There was extra work when the tapestry was taken out of the castles and used on other occasions. In May 1544, when an English army burnt Edinburgh, the tapestries were carried up the Royal Mile from Holyroodhouse to the Castle for safety and watched by Regent Arran’s wardrobe servant Malcolm Gourlay. Regent Arran borrowed the royal tapestry for his daughter Barbara Hamilton’s wedding to Lord Gordon in February 1549, and after it had been cleaned by six apprentices it was brought out for the visit of Mary of Guise’s brother, the Marquis de Maine.

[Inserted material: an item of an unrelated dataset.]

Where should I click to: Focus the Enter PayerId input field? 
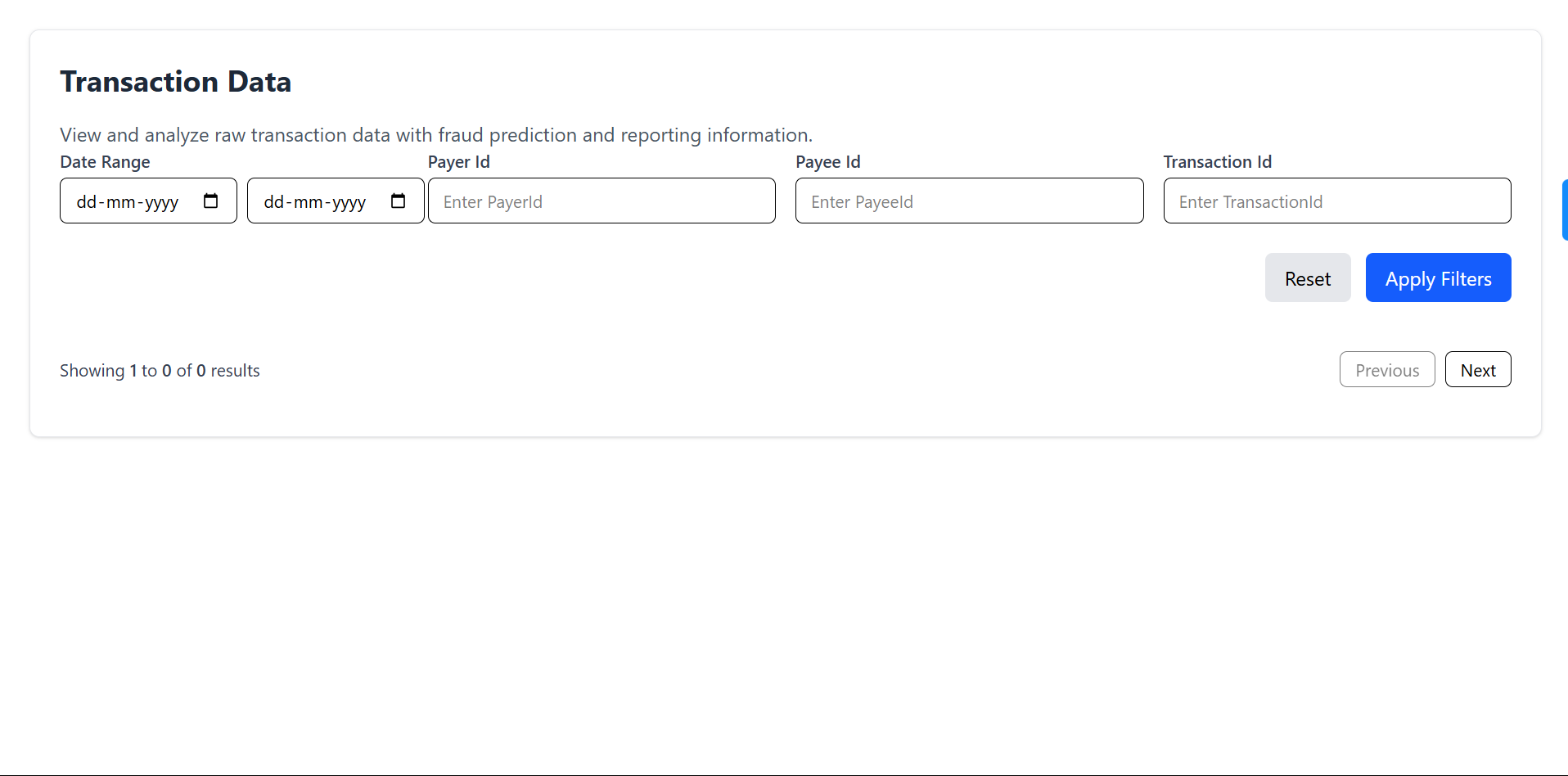click(602, 201)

After the battle of Carberry Hill, when Mary, Queen of Scots was imprisoned in Lochleven Castle, the tapestry in Holyrood Palace was taken down and stored in Edinburgh Castle in October 1567.[101] Tapestry remained in place to decorate the rooms at Stirling Castle, where James VI was brought up. In April 1569, tapestry was hung in Glasgow for the French ambassador. When English soldiers came to Scotland in 1570, William Maitland of Lethington ordered Servais de Condé to transport the tapestry and furnishings of Holyroodhouse to Edinburgh Castle.[102] In April 1572 the Deanery at Restalrig was hung with tapestry for the English ambassadors Thomas Randolph and William Drury, and in September 1572, William Murray, the varlet of James VI‘s bedchamber hung the tolbooth of Stirling with tapestry.

George Strathauchin.

On 7 October 1584, the Master of Gray was made Keeper of the Wardrobe, including the tapestry, with all officers of the household commanded to reverence, acknowledge and obey him. George Strathauchin (d. 1604), an embroiderer, was James’s “tapiser” with annual salary of £40 and lodgings. In October 1589 Strathauchin packed up tapestries in chests to ship to Norway and Denmark with James VI when he went to meet his bride Anne of Denmark, and travelled with the king to furnish the royal lodgings. Strathauchin and the master of work William Schaw decorated St Giles Kirk with tapestry for the coronation of Anne of Denmark. In September 1598 he was paid for transporting Anne of Denmark’s beds and tapestry to Falkland Palace and hanging her bedchamber.

In 1624, John Auchmoutie of Scoughall was Master of the King’s Wardrobe in Scotland. He petitioned the king for better pay for the four tapestry keepers and workers in Scotland, and the replacement of the deceased Nicolas Elmar with Martin Leache.